🤖 AI Summary
This study addresses the frequent neglect of potential psychological harms in social media algorithmic recommendation systems, which often leads to a disconnection between users’ emotional experiences and platform feedback. Through participatory design workshops with 21 individuals diagnosed with mental health conditions, complemented by qualitative interviews and thematic analysis, the research introduces the novel concept of “entanglement” to describe the affective misalignment between user agency and algorithmic outcomes. The authors translate user-generated folk theories into actionable design principles, advocating for contextualized interactions and the restoration of explicit user control to mitigate entanglement effects. This work offers both a theoretical framework and concrete design strategies for developing recommendation systems that actively support psychological well-being.
📝 Abstract
Social media platforms have rapidly adopted algorithmic curation with little consideration for the potential harm to users' mental well-being. We present findings from design workshops with 21 participants diagnosed with mental illness about their interactions with social media platforms. We find that users develop cause-and-effect explanations, or folk theories, to understand their experiences with algorithmic curation.
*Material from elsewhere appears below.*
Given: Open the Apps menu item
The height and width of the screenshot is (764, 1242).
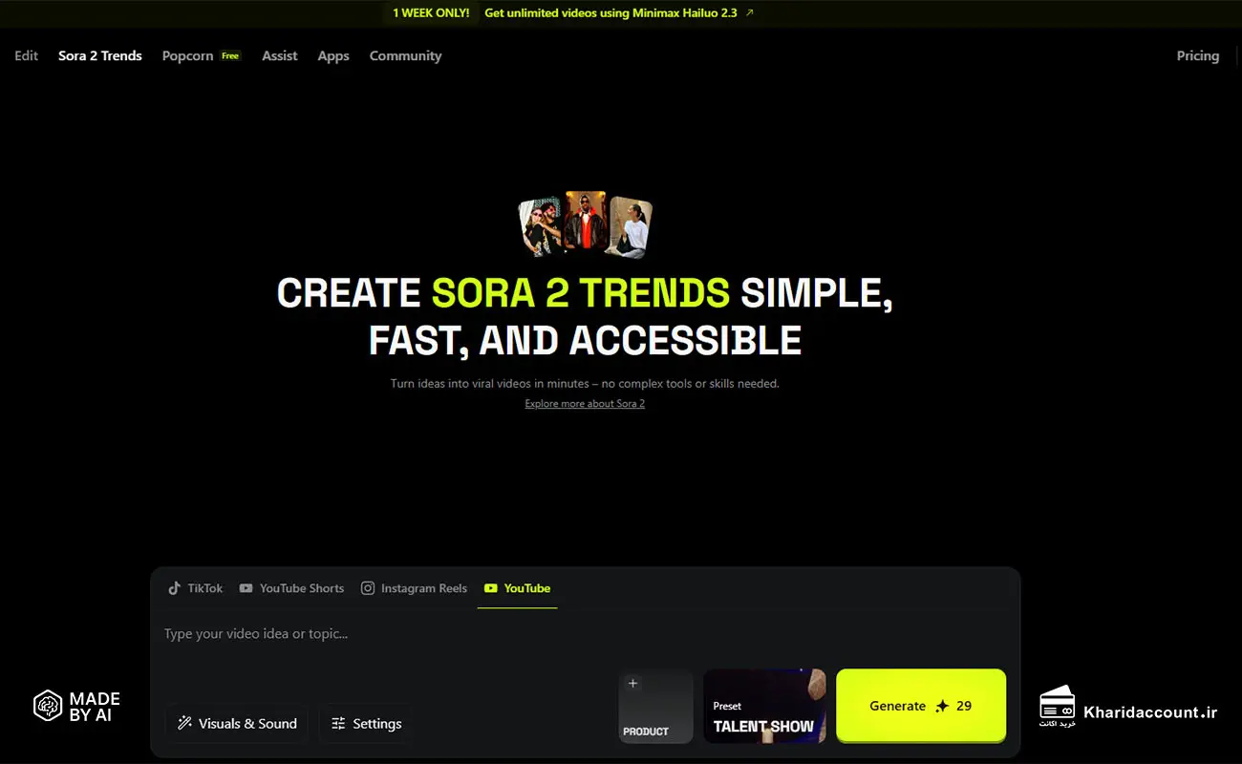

These folk theories highlight a breakdown in algorithmic design that we explain using the framework of entanglement, a phenomenon where there is a disconnect between users' actions and platform outcomes on an emotional level. Participants' designs to address entanglement and mitigate harms centered on contextualizing their engagement and restoring explicit user control on social media. The conceptualization of entanglement and the resulting design recommendations have implications for social computing and recommender systems research, particularly in evaluating and designing social media platforms that support users' mental well-being.